Wegmans Sets the Standard
By George Anderson
It’s hard, perhaps even impossible, to find anyone in the U.S. grocery business who doesn’t view Wegmans as one of the top supermarket chains in the industry today.
Robert Higgins, director of the Center of Food Marketing at St. Joseph’s University, told the Rochester Democrat and Chronicle that there is good reason for that universally held opinion.
“The way they design their stores, the caliber of people they recruit and retain, the innovation they bring to the food system is truly unique and differentiated,” he said.
The reason Wegmans has continued to earn that reputation, said company president Colleen Wegman, is it remains focused on what has made it successful and not simply opening new stores.
“We’re not afraid of growth,” she said. “The reason we have grown slowly is that we want to make sure our people are fully prepared and trained to deliver on our model of incredible service.”
Ms. Wegman expects the company to continue opening two or three new stores a year as it has done in the past.

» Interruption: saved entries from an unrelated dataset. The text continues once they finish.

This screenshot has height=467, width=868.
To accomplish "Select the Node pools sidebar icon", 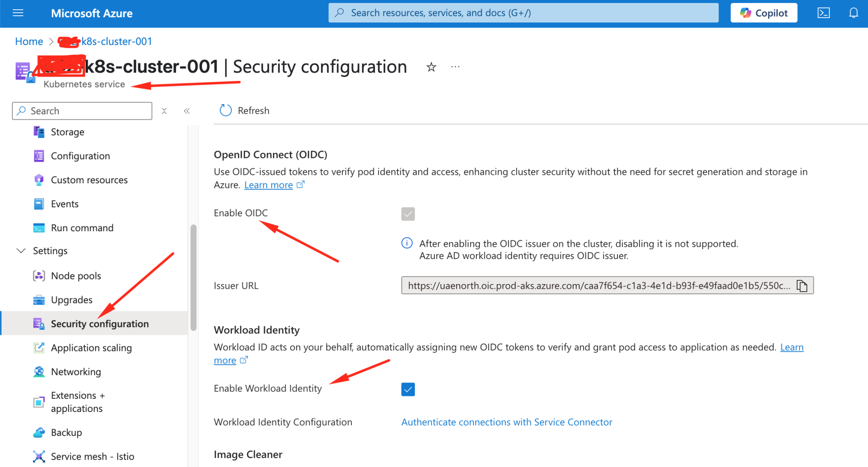I will click(39, 276).
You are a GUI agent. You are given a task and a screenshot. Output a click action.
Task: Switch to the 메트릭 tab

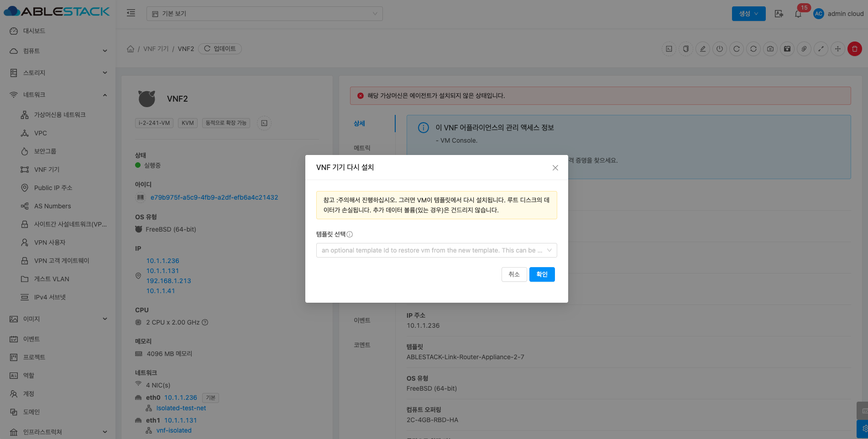362,148
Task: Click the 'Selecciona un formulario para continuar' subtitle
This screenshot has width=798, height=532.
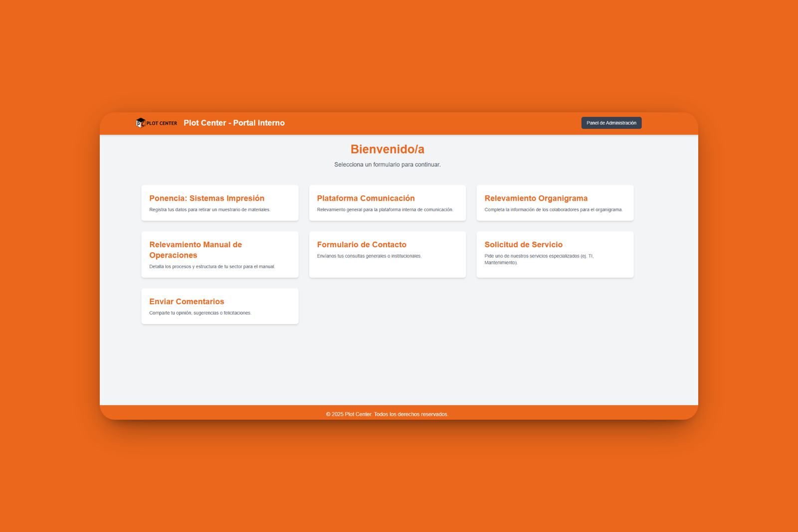Action: (x=387, y=165)
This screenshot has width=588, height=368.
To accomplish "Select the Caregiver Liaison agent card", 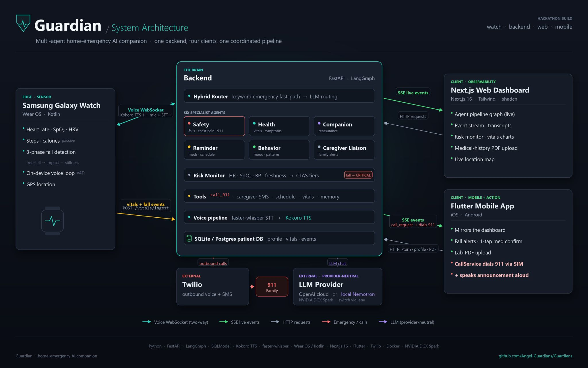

Neil Stern, a partner at McMillan/Doolittle, said Wegmans has a “fantastic strategy” for growth that it is able to follow because it is a privately-held company. It might not be able to do so if it had to meet the expectations of shareholders and analysts.
“Their format is not only capital-intensive, it’s people-intensive,” said Mr. Stern. “Literally, they can’t train people fast enough. Even if they have access to capital, from a human resources standpoint, they can’t grow any faster.”
When Wegmans does open a store, consumers are sure to follow. Jeff Metzger, publisher of Food World, called reports that the new store in Sterling, Va. brought in $675,000 on its first day of business “accurate.”
“I was told opening week, there was about $2.8 million,” he said. “It’s like P.T. Barnum got reincarnated.”
Wegmans’ reputation goes well beyond its market area. According to the company, it received 4,655 letters and e-mails last year from consumers in 46 states who want the chain to open a store in their area.
“They make shopping a true experience rather than the way most consumers feel in feedback to us: that it’s a drudgery,” said Prof. Higgins. “If you look at marketing today, word-of-mouth is becoming almost the most powerful method of getting your message out to customers – and once you’ve been in a Wegmans store, I’ve never known anyone to walk out of one saying they didn’t like the experience.”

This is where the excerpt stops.